C’était la faim qui rongeait les hommes et faisait mourir les enfants. Depuis des jours qu’ils étaient arrivés devant la ville rouge, les voyageurs n’avaient pas reçu de nourriture, et les provisions touchaient à leur fin. Chaque jour, le grand cheikh envoyait ses guerriers devant les murs de la ville, pour demander de la nourriture et des terres pour son peuple. Mais les notables promettaient toujours et ne donnaient rien. Ils étaient si pauvres eux-mêmes, disaient-ils. Les pluies avaient manqué, la sécheresse avait durci la terre, et les réserves de la moisson s’étaient épuisées. Quelquefois, le grand cheikh et ses fils allaient jusqu’aux remparts de la ville, pour demander des terres, des semences, une part des palmeraies. Mais il n’y avait pas assez de terres pour eux-mêmes, disaient les notables, de la tête du fleuve jusqu’à la mer les terres fertiles étaient prises, et les soldats des Chrétiens venaient souvent dans la ville d’Agadir, ils prenaient pour eux la plus grande part des récoltes.

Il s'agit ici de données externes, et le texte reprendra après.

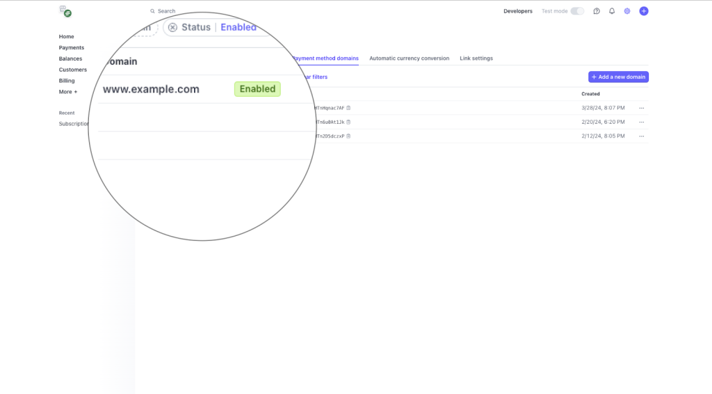
Task: Open the help icon in top bar
Action: coord(597,11)
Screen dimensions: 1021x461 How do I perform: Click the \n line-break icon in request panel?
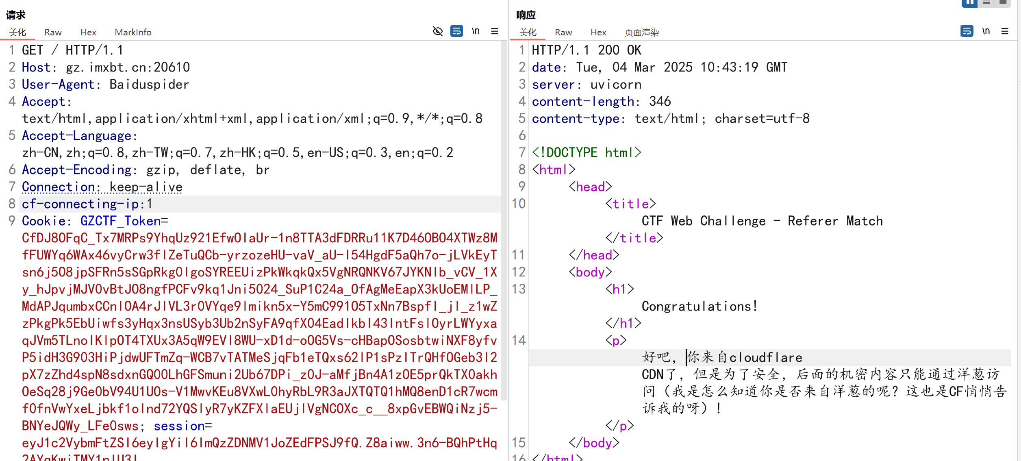[x=476, y=31]
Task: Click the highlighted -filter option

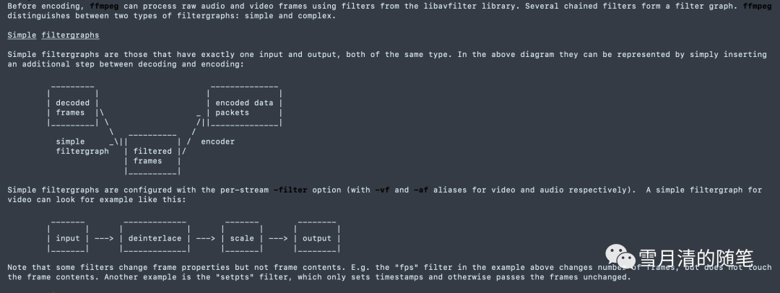Action: [290, 190]
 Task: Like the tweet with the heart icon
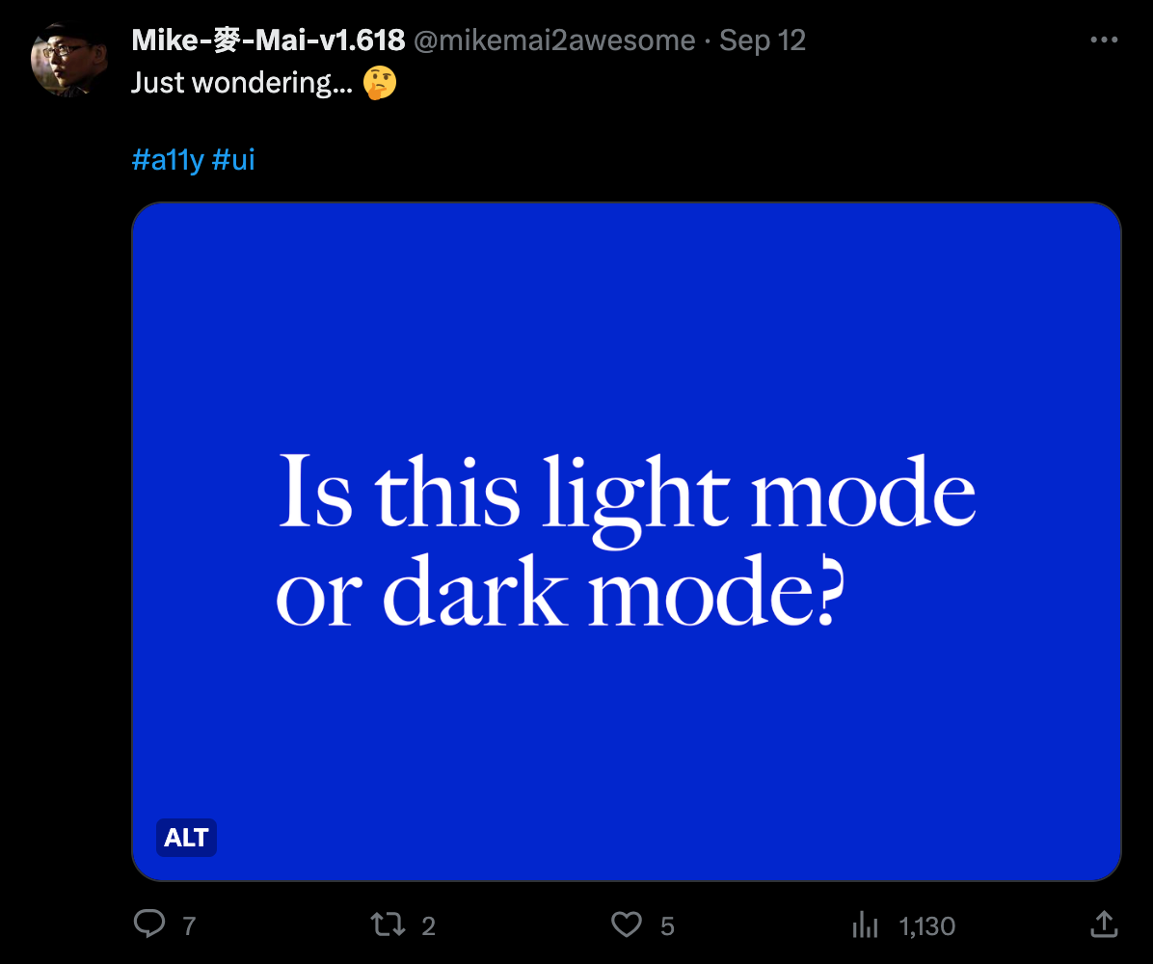(x=627, y=924)
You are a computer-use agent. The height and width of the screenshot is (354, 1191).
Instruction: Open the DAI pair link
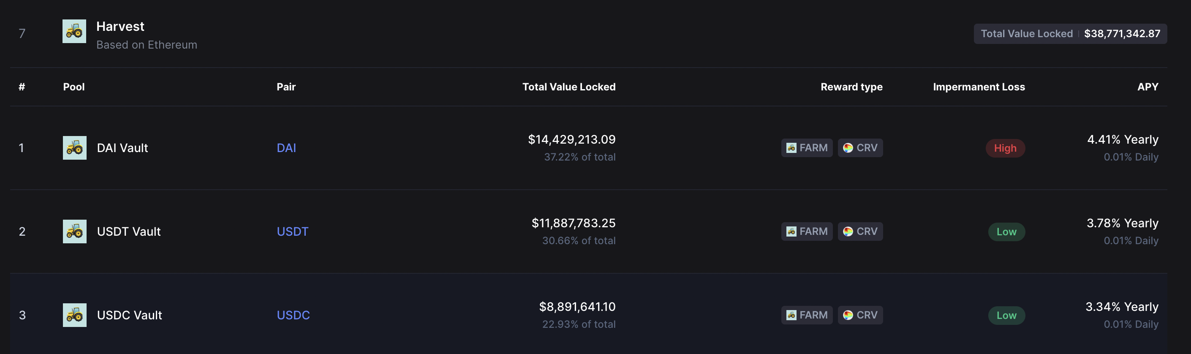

Chaque fois, Ma el Aïnine écoutait la réponse des notables sans rien dire, puis il retournait sous sa tente, dans le lit du fleuve. Mais ce n’était plus la colère, ni l’impatience qui grandissaient maintenant dans son cœur. Avec la venue de la mort, chaque jour, et le vent brûlant du désert, c’était le désespoir qu’il partageait avec son peuple. C’était comme si les hommes errant le long des rivages vides du fleuve, ou bien accroupis dans l’ombre de leurs abris, avaient devant les yeux l’évidence de leur condamnation. Ces terres rouges, ces champs desséchés, ces maigres terrasses plantées d’oliviers et d’orangers, ces palmeraies sombres, tout cela leur était étranger, lointain, pareil aux mirages.